Members of both families were in court on Monday for the sentencing by Judge Howard Mason who said the offence carried a maximum penalty of 10 years imprisonment.
Judge Mason said Clarke, who was on a probationary licence, had been drinking alcohol and had been speeding and driving recklessly in the lead-up to the crash in Healesville in the early hours of Wednesday, 16 December.
Inside the court Clarke’s family and friends were in tears as he was led from the dock.
Outside the court, Jake McKaskill’s mother Deborah McKaskill was devastated, also in tears, as she expressed her frustration and grief at what she said was too lenient a sentence.
Supported by Jake’s older brother Jason, she said it was no deterrent.
“I don’t think two and a half years in the youth justice system is going to send a message to anyone who drinks and drives,” she said.
While Judge Mason acknowledged Clarke’s remorse and said he had good prospects for rehabilitation, he said the charge was extremely serious, a fact he said was reflected in the doubling of the penalty in 2008.
That was done, he said, to place greater emphasis on the harm that such actions caused, and to increase the deterrent factor.
“It is precisely because of the tendency of young drivers to drive dangerously that general deterrence must be regarded as of great importance and youth must be given less weight,” he said
The judge read from the statements made by other young passengers in the car that night detailing the events leading up to the minutes, just after midnight, when Jake McKaskill sustained the horrific injuries that would lead to his death the next day.

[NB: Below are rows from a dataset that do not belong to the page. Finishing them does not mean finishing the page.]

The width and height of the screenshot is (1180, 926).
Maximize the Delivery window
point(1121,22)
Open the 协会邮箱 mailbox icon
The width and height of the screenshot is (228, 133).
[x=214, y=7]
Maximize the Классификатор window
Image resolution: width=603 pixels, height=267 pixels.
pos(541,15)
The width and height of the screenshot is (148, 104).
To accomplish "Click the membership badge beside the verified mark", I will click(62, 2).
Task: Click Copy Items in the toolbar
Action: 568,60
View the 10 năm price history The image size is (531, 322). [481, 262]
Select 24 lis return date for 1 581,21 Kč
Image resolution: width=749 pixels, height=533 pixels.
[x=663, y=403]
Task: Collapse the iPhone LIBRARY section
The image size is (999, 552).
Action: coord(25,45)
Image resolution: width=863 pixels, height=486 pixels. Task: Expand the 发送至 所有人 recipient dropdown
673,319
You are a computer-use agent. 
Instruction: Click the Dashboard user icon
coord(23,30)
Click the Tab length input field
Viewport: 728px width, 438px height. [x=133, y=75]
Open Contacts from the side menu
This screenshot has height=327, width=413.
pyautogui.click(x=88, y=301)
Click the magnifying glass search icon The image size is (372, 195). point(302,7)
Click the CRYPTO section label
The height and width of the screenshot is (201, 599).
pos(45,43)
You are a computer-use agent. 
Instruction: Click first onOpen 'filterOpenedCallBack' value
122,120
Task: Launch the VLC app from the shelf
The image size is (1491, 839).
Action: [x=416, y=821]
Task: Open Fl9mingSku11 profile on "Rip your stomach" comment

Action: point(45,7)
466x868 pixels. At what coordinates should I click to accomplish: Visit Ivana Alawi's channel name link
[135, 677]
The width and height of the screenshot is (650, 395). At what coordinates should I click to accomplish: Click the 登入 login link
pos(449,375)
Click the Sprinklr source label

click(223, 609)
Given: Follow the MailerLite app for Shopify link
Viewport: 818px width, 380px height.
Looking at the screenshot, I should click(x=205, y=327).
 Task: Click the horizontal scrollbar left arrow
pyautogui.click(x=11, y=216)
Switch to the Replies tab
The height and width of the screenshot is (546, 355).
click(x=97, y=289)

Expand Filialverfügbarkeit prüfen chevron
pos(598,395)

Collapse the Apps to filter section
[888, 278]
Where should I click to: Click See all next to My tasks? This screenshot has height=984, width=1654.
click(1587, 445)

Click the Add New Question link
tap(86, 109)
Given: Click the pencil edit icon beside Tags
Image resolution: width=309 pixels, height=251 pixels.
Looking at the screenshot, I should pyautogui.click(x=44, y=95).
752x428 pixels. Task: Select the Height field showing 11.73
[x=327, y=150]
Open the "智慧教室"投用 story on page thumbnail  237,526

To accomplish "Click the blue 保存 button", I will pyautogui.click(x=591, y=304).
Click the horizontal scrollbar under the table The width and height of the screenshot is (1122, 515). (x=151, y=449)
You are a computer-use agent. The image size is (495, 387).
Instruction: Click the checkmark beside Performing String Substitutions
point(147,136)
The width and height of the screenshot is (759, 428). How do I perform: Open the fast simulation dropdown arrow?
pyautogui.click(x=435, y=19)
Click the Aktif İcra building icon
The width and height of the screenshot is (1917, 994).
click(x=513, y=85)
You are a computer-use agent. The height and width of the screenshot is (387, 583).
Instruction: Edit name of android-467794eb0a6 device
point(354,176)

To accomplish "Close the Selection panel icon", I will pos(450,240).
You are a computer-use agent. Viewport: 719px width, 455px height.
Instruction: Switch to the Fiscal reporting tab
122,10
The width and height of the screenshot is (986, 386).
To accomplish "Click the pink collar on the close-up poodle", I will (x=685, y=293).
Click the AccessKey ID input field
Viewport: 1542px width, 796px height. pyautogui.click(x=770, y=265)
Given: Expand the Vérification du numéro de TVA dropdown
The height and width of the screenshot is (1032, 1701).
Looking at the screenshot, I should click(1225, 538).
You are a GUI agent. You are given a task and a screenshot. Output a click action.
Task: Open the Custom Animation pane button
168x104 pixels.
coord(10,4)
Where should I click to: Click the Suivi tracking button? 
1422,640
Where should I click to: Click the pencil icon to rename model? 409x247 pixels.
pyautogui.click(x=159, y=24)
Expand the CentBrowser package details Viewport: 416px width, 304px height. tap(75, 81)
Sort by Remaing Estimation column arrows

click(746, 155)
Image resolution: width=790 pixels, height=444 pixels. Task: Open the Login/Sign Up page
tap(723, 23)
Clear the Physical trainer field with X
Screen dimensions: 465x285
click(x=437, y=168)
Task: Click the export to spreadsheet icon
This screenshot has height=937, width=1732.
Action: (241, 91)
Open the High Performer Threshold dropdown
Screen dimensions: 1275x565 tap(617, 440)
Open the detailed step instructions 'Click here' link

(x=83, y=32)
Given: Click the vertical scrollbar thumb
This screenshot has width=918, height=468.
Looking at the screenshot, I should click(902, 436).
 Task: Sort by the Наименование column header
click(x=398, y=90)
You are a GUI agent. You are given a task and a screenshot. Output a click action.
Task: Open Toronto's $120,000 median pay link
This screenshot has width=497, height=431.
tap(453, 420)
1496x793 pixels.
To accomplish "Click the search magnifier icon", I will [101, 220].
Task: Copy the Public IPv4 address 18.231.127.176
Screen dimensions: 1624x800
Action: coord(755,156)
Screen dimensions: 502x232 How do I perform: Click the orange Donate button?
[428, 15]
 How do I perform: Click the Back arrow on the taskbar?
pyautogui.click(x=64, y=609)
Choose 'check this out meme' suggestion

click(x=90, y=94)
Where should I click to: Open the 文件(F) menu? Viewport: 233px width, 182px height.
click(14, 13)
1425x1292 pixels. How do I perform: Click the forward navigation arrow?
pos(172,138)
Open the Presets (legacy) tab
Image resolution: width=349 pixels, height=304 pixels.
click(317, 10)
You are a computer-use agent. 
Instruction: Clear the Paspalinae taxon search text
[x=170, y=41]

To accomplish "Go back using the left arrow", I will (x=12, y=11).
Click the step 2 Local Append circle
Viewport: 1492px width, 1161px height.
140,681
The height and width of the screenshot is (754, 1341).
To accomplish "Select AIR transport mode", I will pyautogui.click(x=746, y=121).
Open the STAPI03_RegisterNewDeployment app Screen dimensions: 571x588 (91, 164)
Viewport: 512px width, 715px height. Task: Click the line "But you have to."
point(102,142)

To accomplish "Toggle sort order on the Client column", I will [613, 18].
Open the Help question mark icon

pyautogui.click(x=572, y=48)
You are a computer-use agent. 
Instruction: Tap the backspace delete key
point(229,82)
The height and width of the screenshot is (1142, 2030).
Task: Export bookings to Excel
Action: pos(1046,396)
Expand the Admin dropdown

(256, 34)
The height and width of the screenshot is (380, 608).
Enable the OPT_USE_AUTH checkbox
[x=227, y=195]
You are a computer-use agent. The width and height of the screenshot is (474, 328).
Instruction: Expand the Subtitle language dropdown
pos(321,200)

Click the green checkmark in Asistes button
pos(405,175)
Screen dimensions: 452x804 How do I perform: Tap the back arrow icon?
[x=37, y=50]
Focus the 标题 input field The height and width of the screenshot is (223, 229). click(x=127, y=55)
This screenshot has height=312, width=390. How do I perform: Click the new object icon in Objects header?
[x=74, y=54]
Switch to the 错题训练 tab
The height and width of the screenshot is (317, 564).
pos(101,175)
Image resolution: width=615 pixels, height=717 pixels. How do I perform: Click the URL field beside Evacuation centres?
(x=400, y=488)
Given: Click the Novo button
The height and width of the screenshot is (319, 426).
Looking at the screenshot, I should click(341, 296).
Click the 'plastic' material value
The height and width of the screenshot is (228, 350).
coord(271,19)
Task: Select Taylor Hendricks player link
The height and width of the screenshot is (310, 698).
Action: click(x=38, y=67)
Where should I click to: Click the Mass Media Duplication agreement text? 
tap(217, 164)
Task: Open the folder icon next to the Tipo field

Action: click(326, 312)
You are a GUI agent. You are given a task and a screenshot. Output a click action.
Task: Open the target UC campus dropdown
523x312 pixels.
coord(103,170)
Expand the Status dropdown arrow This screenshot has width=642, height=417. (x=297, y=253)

They told of how Clarke drove through two stop signs and drove recklessly up a one-way road in the wrong direction before speeding down High Street towards Ryrie Street.
One passenger said he was so scared he had his hands on the roof of the car in case the car crashed.
“I didn’t tell Clarkey to slow down or stop driving like an idiot because, even though I was really scared, I didn’t think anything bad would happen,” he said.
Judge Mason said while in the circumstances Clarke’s moral culpability was high, he accepted it was reduced by a number of mitigating factors including no prior convictions, his young age, his genuine remorse, the fact that he made consistent efforts to understand the circumstances leading to his actions and his prospects for rehabilitation.
He said he believed he would be subjected to undesirable and corruptive influences in an adult prison.
Judge Mason said the victim impact statements from Deborah McKaskill, including a note from his sister Tiarna told of a family whose grief was extreme and of a loss which was incomprehensible and profound.
“A beautiful young life has been lost and the emotional consequences will be long-lasting,” he said.